All of this of course can be automated on the client and server side.

  • 1
    Sorry, never, please never do that. Do not advice sending of the private keys trough a "secure" channel. Both parties should not know each others private keys. This is not the case when the client's key is generated on server. There should be another implementation that "unlocks" (decrypts) the client private key when needed. At the moment the private key is easily transferable and can be used directly in another (abuser's) client. Something more. Because of the "roaming feature" of WireGuard it is impossible for the server to distinguish between these two clients. Jul 22 '20 at 18:44
  • I understand the OP's concern. The export function in the Windows client exports the tunnel with the client's private key. There is nothing preventing someone from importing this file to another computer and connecting as that client. I've done this. There needs to be a method of authentication.
    – whizzard
    Jul 25 '20 at 22:39
  • I agree with Nikolay. Don't ever send private keys. That being said, a client could generate a key, send their public key, let the server add that to its peers section, receive a template of their config from the server, and populate that template with the matching private key. Of course the server would be designed to only carry out this process for an authenticated user. Jan 1 at 14:37
  • I agree that is not good practice, to send private keys, I edited the steps, also it's not a definitive solution, olny a example that WG can be combined with other authentication systems to integrate VPN connections
    – Securez
    Jan 4 at 15:49

To expand upon @Securez's suggestion, what about combining something like SSH with Wireguard? The idea here would be that SSH provides the desired "authentication" service, while Wireguard provides the secure tunnel once a peer successfully authenticates.

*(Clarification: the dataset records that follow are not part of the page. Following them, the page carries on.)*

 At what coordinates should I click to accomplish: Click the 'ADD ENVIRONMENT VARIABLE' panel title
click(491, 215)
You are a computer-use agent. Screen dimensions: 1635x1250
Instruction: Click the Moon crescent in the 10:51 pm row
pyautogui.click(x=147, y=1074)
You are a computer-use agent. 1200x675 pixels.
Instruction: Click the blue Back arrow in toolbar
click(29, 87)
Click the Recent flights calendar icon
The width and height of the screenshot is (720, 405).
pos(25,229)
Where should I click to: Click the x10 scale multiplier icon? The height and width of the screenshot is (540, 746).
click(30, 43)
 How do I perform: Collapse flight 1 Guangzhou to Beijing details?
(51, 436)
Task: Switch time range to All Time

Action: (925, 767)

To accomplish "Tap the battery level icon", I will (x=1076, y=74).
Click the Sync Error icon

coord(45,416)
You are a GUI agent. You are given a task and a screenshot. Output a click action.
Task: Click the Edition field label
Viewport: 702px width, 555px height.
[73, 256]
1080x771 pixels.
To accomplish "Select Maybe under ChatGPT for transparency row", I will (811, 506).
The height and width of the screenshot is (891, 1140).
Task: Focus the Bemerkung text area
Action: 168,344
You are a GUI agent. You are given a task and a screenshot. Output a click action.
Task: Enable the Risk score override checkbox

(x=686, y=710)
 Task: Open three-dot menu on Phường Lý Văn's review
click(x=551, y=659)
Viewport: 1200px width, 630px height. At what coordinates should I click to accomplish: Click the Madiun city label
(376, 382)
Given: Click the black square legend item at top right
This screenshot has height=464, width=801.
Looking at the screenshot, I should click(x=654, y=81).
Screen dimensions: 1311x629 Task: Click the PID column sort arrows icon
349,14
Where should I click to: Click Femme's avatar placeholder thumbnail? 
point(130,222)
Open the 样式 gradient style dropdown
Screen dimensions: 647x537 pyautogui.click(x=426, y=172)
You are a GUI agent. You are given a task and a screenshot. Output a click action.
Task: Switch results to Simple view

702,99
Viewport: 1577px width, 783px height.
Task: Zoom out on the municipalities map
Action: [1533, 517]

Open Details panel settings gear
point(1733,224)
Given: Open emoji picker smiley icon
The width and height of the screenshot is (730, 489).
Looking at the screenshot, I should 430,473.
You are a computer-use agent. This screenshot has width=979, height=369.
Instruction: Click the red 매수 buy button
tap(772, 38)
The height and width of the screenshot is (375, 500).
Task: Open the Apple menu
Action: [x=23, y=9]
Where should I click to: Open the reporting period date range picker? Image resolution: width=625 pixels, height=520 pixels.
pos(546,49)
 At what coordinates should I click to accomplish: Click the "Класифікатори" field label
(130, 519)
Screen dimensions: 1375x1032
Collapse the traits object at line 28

For example (on a linux box),

  • configure SSH to enable multiple authentication methods, e.g.

    AuthenticationMethods "publickey,keyboard-interactive"

  • next, implement a combination of public key + password + TOTP authentication for SSH using something like oathtool (this could also include LDAP based authentication or any combination of the several authentication methods supported by SSH, but for sure include key based authentication)

  • then configure /etc/ssh/sshrc to call a script that, based on the user logging into SSH, adds a peer to Wireguard (optionally also opens the WG port for the user's IP address on a firewall e.g. iptables)

User then connects as follows (can be automated using a simple script):

  1. SSH to the remote peer
  2. upon successful authentication, activate the Wireguard connection

A cron job can be scheduled to check the time elapsed since the latest handshake for each active peer, and if the time is greater than a specified interval, e.g. 180 seconds (meaning peer is no longer connected), kick the peer (and if applicable, close the firewall port).

If you don't need the connecting user to be able to SSH into the remote peer, you can set the user shell to /sbin/nologin. Also, in order for the script called in /etc/ssh/sshrc to be able to add a peer to Wireguard, the script will need sudo access. That risk can be limited with something like the following in /etc/sudoers:

%wireguard-users ALL=NOPASSWD: /path/to/add-wg-peer

where wireguard-users is a group that you would add all the Wireguard users to. Ideally, the add-wg-peer script should not accept any parameters, to limit misuse.

Benefits of such a setup:

  • Use of well tested, established, off the shelf components
  • A combination of public key + password + TOTP satisfies the requirements of a. something you know, and b. something you have which can mitigate the risk of a compromised peer gaining unauthorized access
  • If the firewall functionality is implemented, the attack surface is further reduced by limiting Wireguard access to authorized IP addresses (and also potentially address the "Roaming Mischief" issue identified as a Known Limitation in Wireguard)

Down side:

  • You just exposed SSH to the public Internet :o
  • Everything else not covered here

Thoughts, observations, criticisms? I'm really interested in hearing what potential pitfalls a setup like this could result in.